— begin Reading text —
CHRIS: Enron: The Smartest Guys In The Room (Gibney, US, 2005)

In the Titanic, the captain went down with the ship. And Enron looks to me like the captain first gave himself and his friends a bonus, then lowered himself and the top folks down the lifeboat and then hollered up and said, ‘By the way, everything is going to be just fine.’

U.S. Senator Byron Dorgan

When the House of Common’s select committee accused Rupert Murdoch of ‘wilful blindness’ during the hacking inquisition, they were referring the analysis of the collapse of Enron; the biggest act of corporate irresponsibility in the history of late capitalism.

Watching ‘The Smartest Guys in The Room’ again, I have been struck by parallels with News International, so it was no surprise that the politicians also made the connection. News International created a culture of irresponsibility; a culture where pursuit of stories/ money is more important than anything else. In the case of Enron, this delusion brought down one of the biggest power companies in the world, destroyed one of the oldest accounting firms in the world (Arthur Anderson) and continues to ruin the lives of people who worked for them and their investors.

The genius of the documentary is to make accountancy seem interesting and the incomprehensible worlds of high finance seem accessible. We are informed early in the drama that this is the story of human failing and the relationship of power and responsibility. Enron’s Achilles heel was the acceptance of mark-to-marketing accounting which allowed it to bank future profits even if they never appeared. The value of the company was over-stated, “a house of cards, built on a volcano”, and headed by Jeffery Skilling who followed folly-after-folly as a machismo innovator, from marketing non-existent broadband to creating a business selling the weather, under the cape of a massive fraud.
— end Reading text —
— begin Given data —
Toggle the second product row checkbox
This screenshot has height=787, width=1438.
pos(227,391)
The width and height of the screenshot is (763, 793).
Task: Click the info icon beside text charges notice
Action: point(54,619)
— end Given data —
- Problem A -
According to the Enron review, which accounting firm was destroyed by Enron's collapse?
- Problem B -
In the Enron review, explain why the reviewer found it unsurprising that politicians connected Enron with News International.

- Exercise response A -
Arthur Anderson.

- Exercise response B -
While watching the documentary again, the reviewer had already been struck by parallels between Enron and News International, so the politicians making the same connection came as no surprise. Both, in the reviewer's view, created a culture of irresponsibility where the pursuit of stories or money mattered more than anything else.